# List of tasks:
1. Reproduce the Georgia Tech ICCV 2023 page word for word, everything from "Oct. 2 – 6 |" down to "vision. Explore now.".
2. Carry on the Georgia Tech ICCV 2023 page from its last line.

# Extract to read:
International Conference on Computer Vision (ICCV 2023)

Oct. 2 – 6 | Paris

Georgia Tech’s research at ICCV covers a wide range of topics in computer vision and artificial intelligence and showcases our experts’ innovations in solving complex problems.

From improving neural architectures to using synthetic data for large-language models to generating human motion from text prompts – for applications in robotics and animation – Georgia Tech is advancing the state-of-the-art in computer vision. Explore now.


Georgia Tech at ICCV 2023

Georgia Tech is a leading contributor to ICCV 2023, a research venue focused on computer vision, a subfield of artificial intelligence that, at its simplest, is about training computers to process image and video pixels so they “see” the world as people do.  .

Partner Organizations

Ant Financial • BioMap (Beijing) Intelligence Technology Limited • Caltech • Carnegie Mellon University • CASIA • Chinese Academy of Sciences • Ecole des Ponts ParisTech • Google • Massachusetts Institute of Technology • Meta • MIT-IBM Watson AI Lab • Northeastern University • Oregon State University • Rice University • Toyota Research Institute • University at Buffalo • University of California at Berkeley • University of Illinois Urbana-Champaign

Georgia Tech Authors

Researchers work in teams of all sizes and on multiple teams with different specialties. Listed alphabetically are Georgia Tech’s 23 authors in the main papers program with their number of team members.


Dhruv Batra

Assoc. Professor, Interactive Computing

Callie Hao

Asst. Professor, Electrical and Computer Engineering

Judy Hoffman

Asst. Professor, Interactive Computing

Zsolt Kira

Asst. Professor, Interactive Computing

Pan Li

Asst. Professor, Electrical and Computer Engineering

Devi Parikh

Assoc. Professor, Interactive Computing

Patricio A. Vela

Professor, Electrical and Computer Engineering


Benchmarking Low-Shot Robustness to Natural Distribution Shifts

Aaditya Singh (Georgia Institute of Technology); Kartik Sarangmath (Georgia Institute of Technology); Prithvijit Chattopadhyay (Georgia Institute of Technology)*; Judy Hoffman (Georgia Tech)

# Supplied material:
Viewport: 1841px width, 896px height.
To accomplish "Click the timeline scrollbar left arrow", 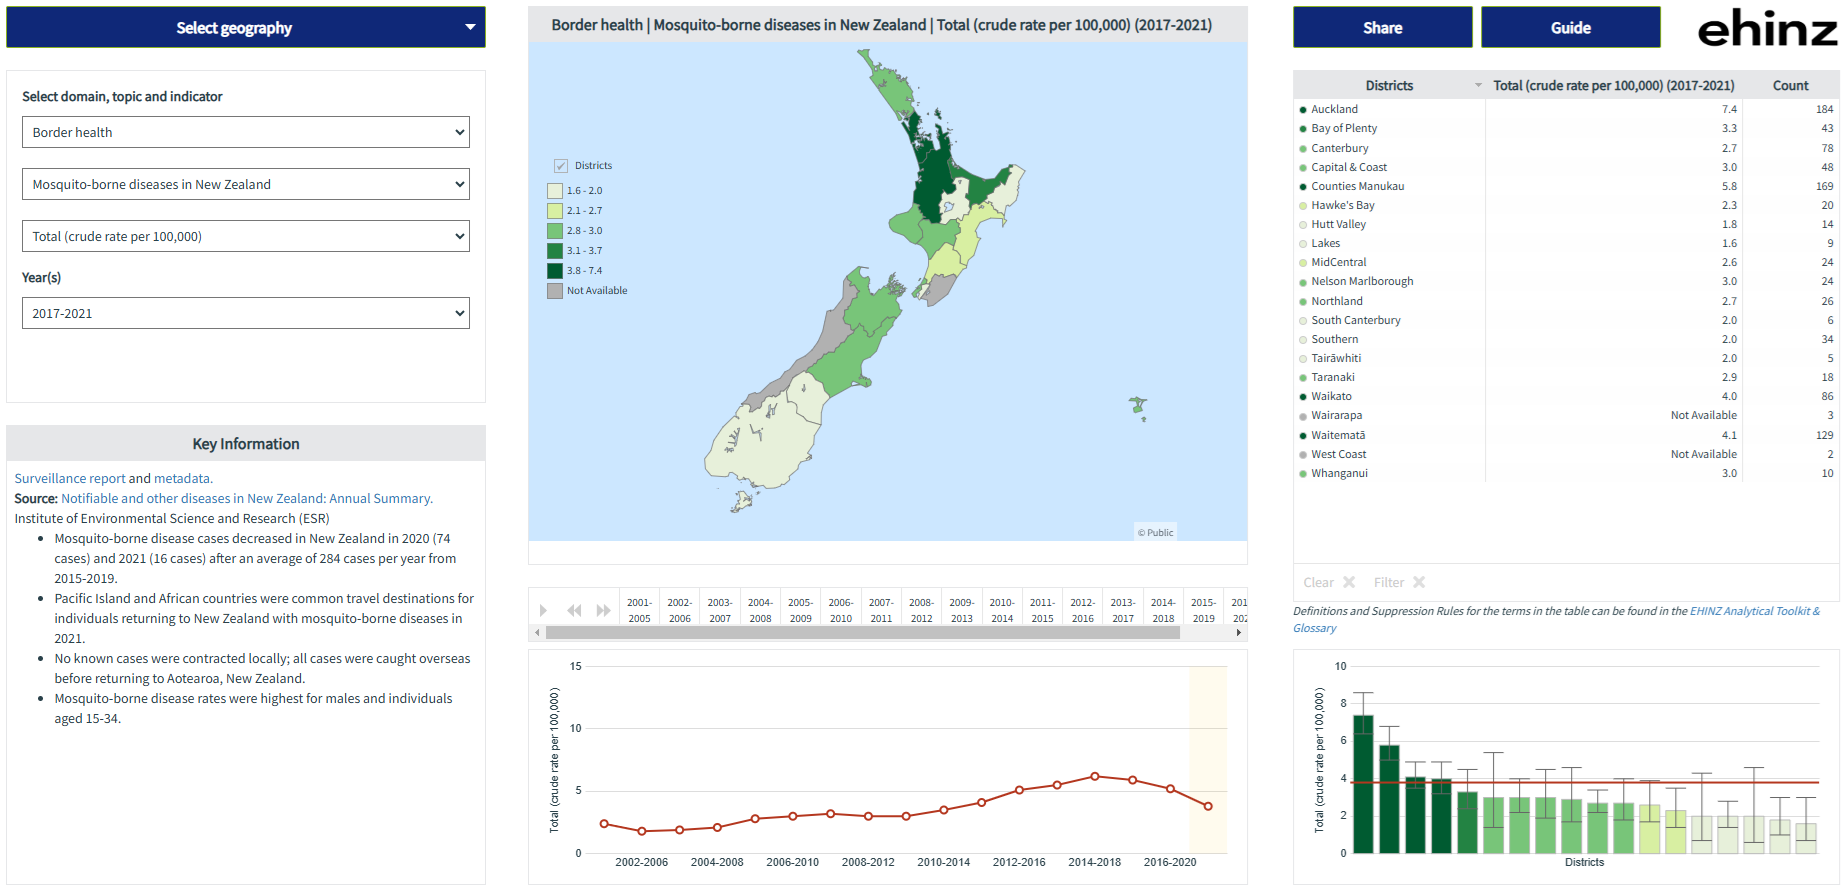I will tap(537, 632).
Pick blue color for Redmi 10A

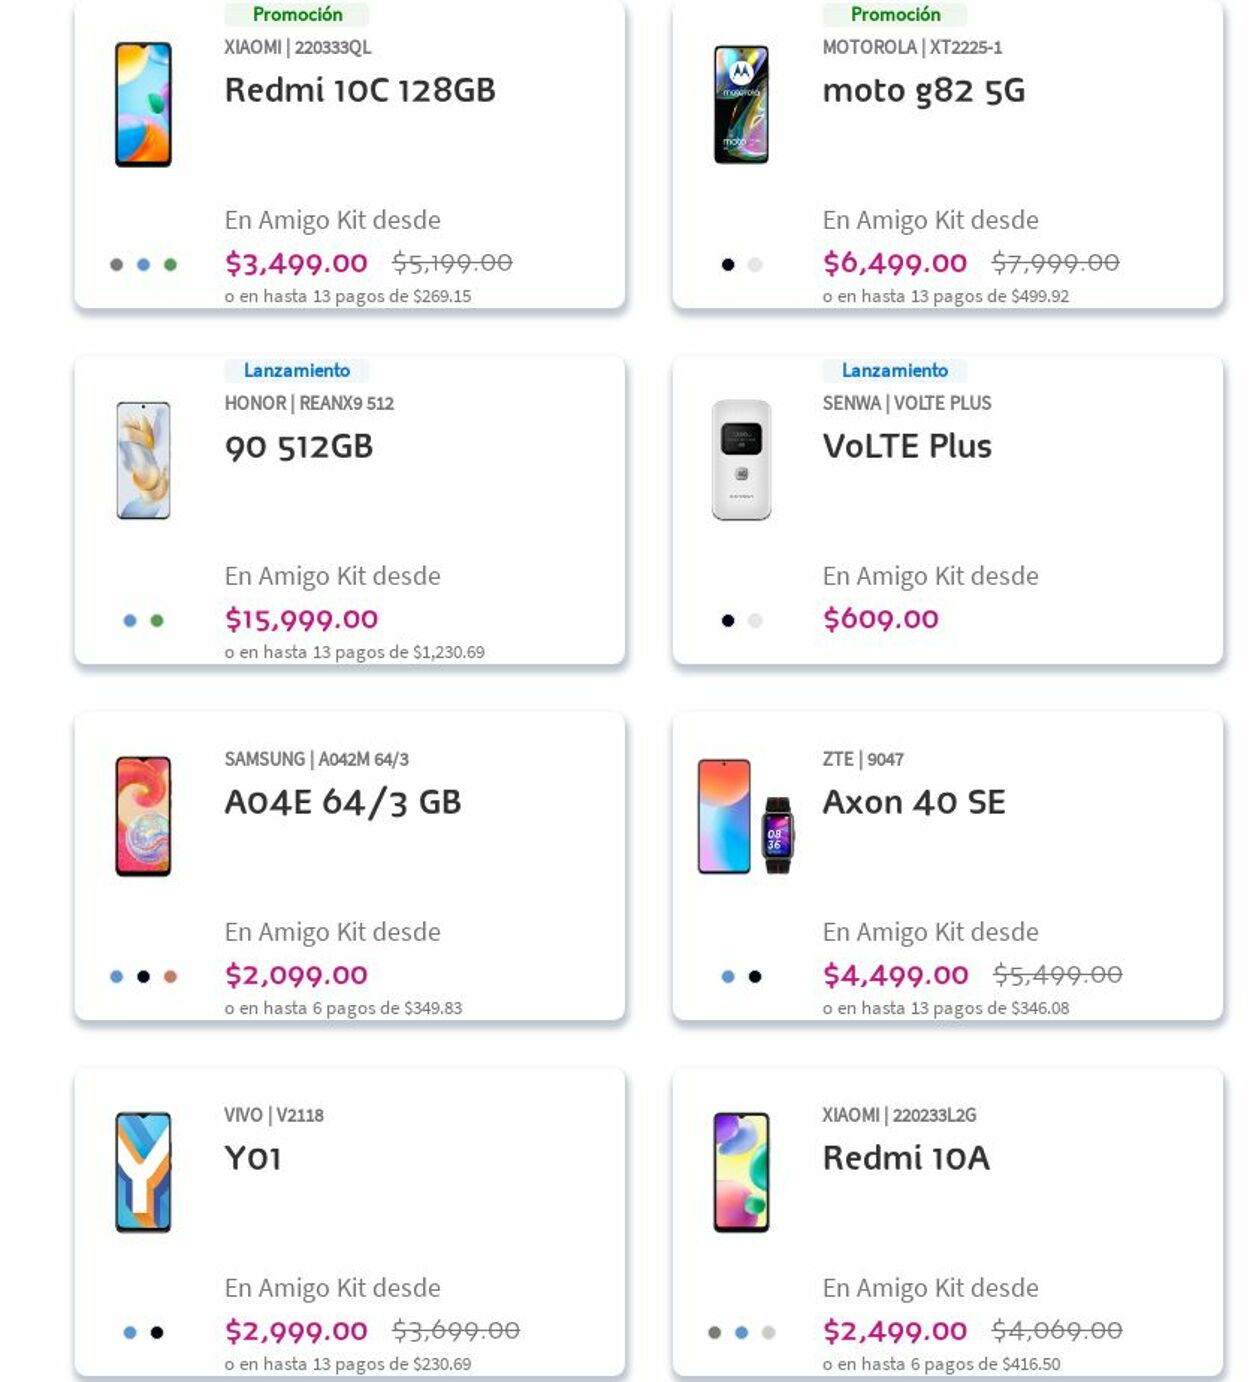(741, 1332)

# Set of answers:
1.
Oct. 2 – 6 | Paris

Georgia Tech’s research at ICCV covers a wide range of topics in computer vision and artificial intelligence and showcases our experts’ innovations in solving complex problems.

From improving neural architectures to using synthetic data for large-language models to generating human motion from text prompts – for applications in robotics and animation – Georgia Tech is advancing the state-of-the-art in computer vision. Explore now.

2.
Robustness to natural distribution shifts has seen remarkable progress thanks to recent pre-training strategies combined with better fine-tuning methods. However, such fine-tuning assumes access to large amounts of labelled data, and the extent to which the observations hold when the amount of training data is not as high remains unknown. We address this gap by performing the first in-depth study of robustness to various natural distribution shifts in different low-shot regimes: spanning datasets, architectures, pre-trained initializations, and state-of-the-art robustness interventions. Most importantly, we find that there is no single model of choice that is often more robust than others, and existing interventions can fail to improve robustness on some datasets even if they do so in the full-shot regime. We hope that our work will motivate the community to focus on this problem of practical importance.

Extensible and Efficient Proxy for Neural Architecture Search

Yuhong Li (University of Illinois at Urbana and Champaign)*; Jiajie Li (University at Buffalo); Callie Hao (Georgia Institute of Technology); Pan Li (Georgia Tech.); Jinjun Xiong (University at Buffalo); Deming Chen (University of Illinois at Urbana-Champaign)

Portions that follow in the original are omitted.